Hingga tahun 2022, luas kawasan konservasi tercatat 23,9 juta hektar atau 3,73 persen dari luas total perairan. Tahun 2030, kontribusi perairan konservasi ditargetkan bertambah 8,4 juta hektar. Sementara itu, target peningkatan produksi ikan tangkap dan budidaya dari 15,5 juta ton pada tahun 2020 menjadi 20,4 juta ton pada 2024. Nilai ekspor perikanan juga ditargetkan meningkat dari 6,2 miliar dollar AS tahun 2020 menjadi 8 miliar dollar AS pada tahun 2024.

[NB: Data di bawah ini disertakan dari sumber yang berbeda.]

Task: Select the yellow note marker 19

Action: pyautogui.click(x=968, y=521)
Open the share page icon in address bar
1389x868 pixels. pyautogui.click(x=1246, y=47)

Sekitar 75 persen sumber daya ikan di Indonesia telah dieksploitasi sepenuhnya atau mengalami penangkapan ikan berlebihan (KKP 2017), dan 96 persen nelayan di Indonesia adalah nelayan skala kecil, yang beroperasi dalam biaya produksi yang meningkat di perairan yang dieksploitasi secara berlebihan (KKP 2019).
Tingginya permintaan pasar terhadap sumber daya ikan kerap memicu eksploitasi besar-besaran terhadap perikanan tangkap sehingga mengancam keberlanjutan sumber daya. Sebaliknya, pengelolaan sumber daya ikan dengan mengedepankan keseimbangan ekosistem akan mendorong produktivitas perikanan.
Upaya pemerintah untuk mengelola perikanan yang mengedepankan keseimbangan ekonomi dan ekologi diantaranya melalui penguatan data stok sumber daya ikan, pengembangan wilayah pengelolaan perikanan (WPP) RI, menjadikan WPP-RI sebagai basis spasial dalam pembangunan kelautan dan perikanan berkelanjutan, serta mengelola dan menata zonasi di wilayah pesisir. Ada 11 Wilayah Pengelolaan Perikanan (WPP) di Indonesia.
Menilik Ikan Hasil Tangkapan di Tempat Pelelangan Ikan (TPI) Kota Tegal
Penulis berkesempatan berkunjung ke salah satu kota bahari di wilayah pesisir utara (pantura) pulau Jawa pada akhir bulan September 2023 lalu, kota Tegal tepatnya.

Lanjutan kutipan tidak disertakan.